EXERCISE REQUIREMENTS: Among the records that follow, find each line holding the word "Partes" and copy it.

EXTRACTED INFORMATION:
____
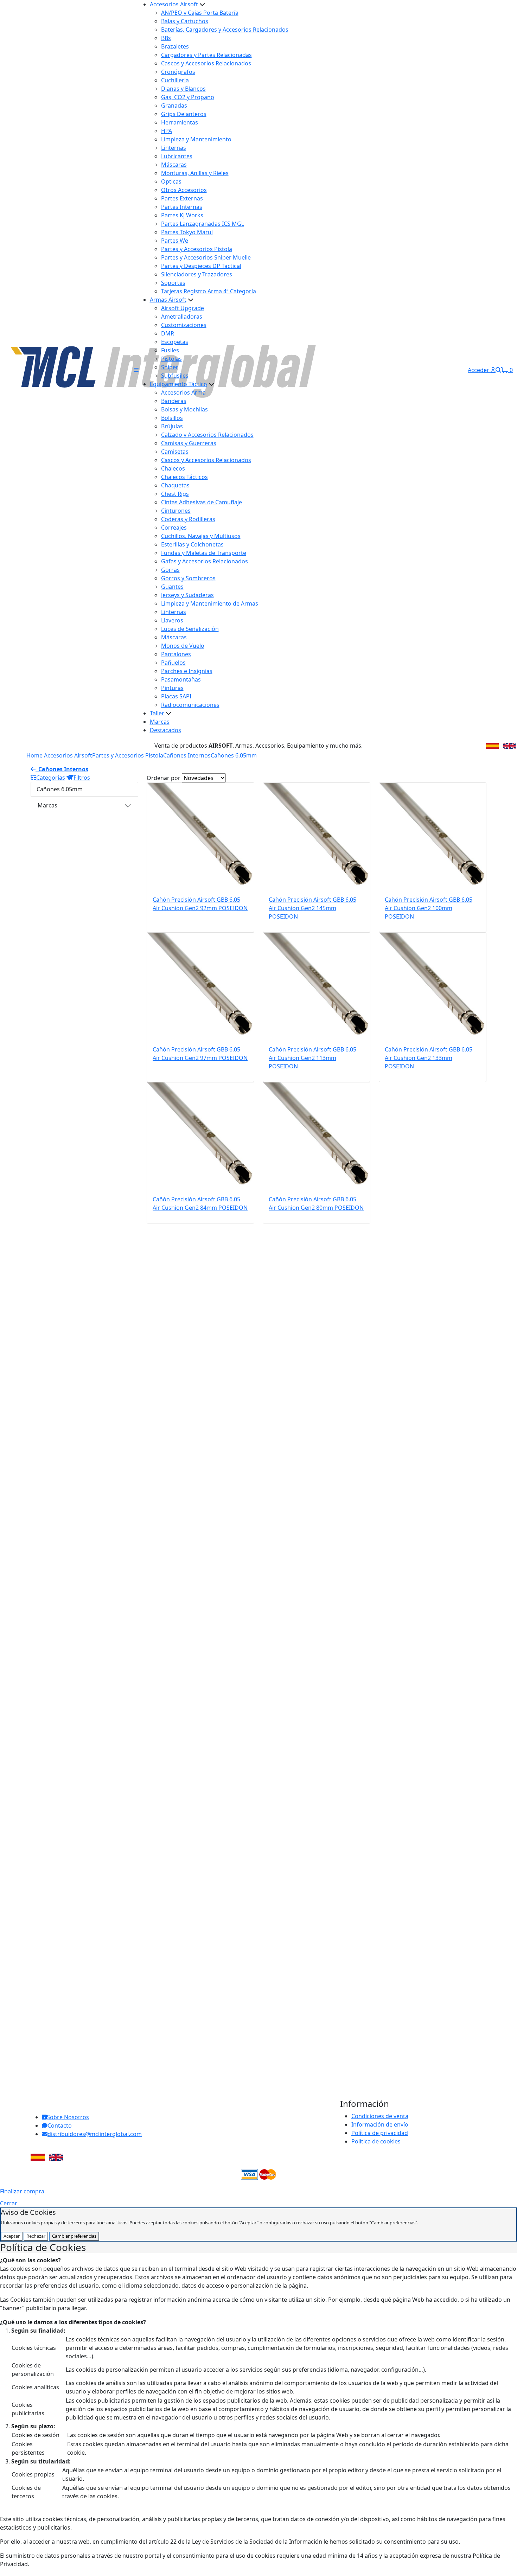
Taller (157, 713)
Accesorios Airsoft (174, 4)
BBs (166, 38)
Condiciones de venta (379, 2116)
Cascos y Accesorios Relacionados (206, 63)
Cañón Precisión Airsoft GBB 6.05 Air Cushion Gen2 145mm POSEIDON (312, 908)
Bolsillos (172, 418)
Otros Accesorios (184, 190)
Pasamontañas (181, 679)
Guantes (172, 586)
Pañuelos (173, 662)
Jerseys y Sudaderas (187, 595)
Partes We (174, 240)
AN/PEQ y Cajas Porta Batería (199, 13)
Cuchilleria (175, 80)
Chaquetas (175, 485)
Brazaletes (175, 46)
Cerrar (8, 2203)
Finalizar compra (22, 2191)
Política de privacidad (379, 2133)
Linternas (173, 148)
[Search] (498, 370)
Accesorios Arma (183, 392)
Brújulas (172, 426)
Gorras (170, 570)
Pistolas (171, 359)
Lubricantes (176, 156)
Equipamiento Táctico (178, 384)
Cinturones (176, 510)
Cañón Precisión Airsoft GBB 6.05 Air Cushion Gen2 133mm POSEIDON (428, 1058)
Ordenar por (163, 778)
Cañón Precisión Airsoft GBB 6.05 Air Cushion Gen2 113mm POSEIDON (312, 1058)
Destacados (165, 730)
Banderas (173, 401)
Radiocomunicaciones (190, 705)
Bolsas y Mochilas (184, 409)
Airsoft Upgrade (182, 308)
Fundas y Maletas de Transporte (203, 553)
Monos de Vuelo (182, 646)
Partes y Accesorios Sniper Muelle (206, 257)
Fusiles (170, 350)
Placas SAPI (176, 696)
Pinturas (172, 688)
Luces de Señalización (190, 629)
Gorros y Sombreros (188, 578)
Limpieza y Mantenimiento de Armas (209, 603)
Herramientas (179, 122)
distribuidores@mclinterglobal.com (94, 2134)
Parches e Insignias (186, 671)
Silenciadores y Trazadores (196, 274)
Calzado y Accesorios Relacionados (207, 435)
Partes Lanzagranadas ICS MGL (202, 224)
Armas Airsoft (168, 299)
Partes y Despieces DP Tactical (201, 266)
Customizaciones (183, 325)
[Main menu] (136, 370)
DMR (167, 333)
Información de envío (379, 2124)
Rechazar (35, 2236)
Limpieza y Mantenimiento (196, 139)
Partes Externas (182, 198)
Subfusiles (175, 375)
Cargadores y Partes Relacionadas (206, 55)
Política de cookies (376, 2141)
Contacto (59, 2125)
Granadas (174, 105)
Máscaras (174, 164)
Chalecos (173, 468)
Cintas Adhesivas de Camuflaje (201, 502)
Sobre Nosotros (68, 2117)
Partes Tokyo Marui (187, 232)
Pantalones (176, 654)
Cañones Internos (187, 755)
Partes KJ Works (182, 215)
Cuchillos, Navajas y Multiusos (201, 536)
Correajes (174, 527)
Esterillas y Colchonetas (192, 544)
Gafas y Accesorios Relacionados (204, 561)
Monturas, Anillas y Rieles (195, 173)
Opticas (171, 181)
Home (34, 755)
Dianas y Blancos (183, 88)
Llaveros (172, 620)
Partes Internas (181, 207)
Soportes (173, 283)
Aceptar (12, 2236)
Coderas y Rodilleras (188, 519)
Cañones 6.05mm (234, 755)
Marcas (160, 722)
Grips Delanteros (183, 114)
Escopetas (174, 342)
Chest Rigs (175, 494)
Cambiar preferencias (74, 2236)
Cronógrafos (178, 72)
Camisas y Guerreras (188, 443)
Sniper (169, 367)
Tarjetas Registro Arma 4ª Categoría (208, 291)
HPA (166, 131)
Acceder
____
ANSWER BELOW:
Partes We (174, 240)
Partes y Accesorios Sniper Muelle (206, 257)
Partes Lanzagranadas ICS MGL (202, 224)
Partes y Despieces DP Tactical (201, 266)
Partes Externas (182, 198)
Cargadores y Partes Relacionadas (206, 55)
Partes Tokyo Marui (187, 232)
Partes KJ Works (182, 215)
Partes Internas (181, 207)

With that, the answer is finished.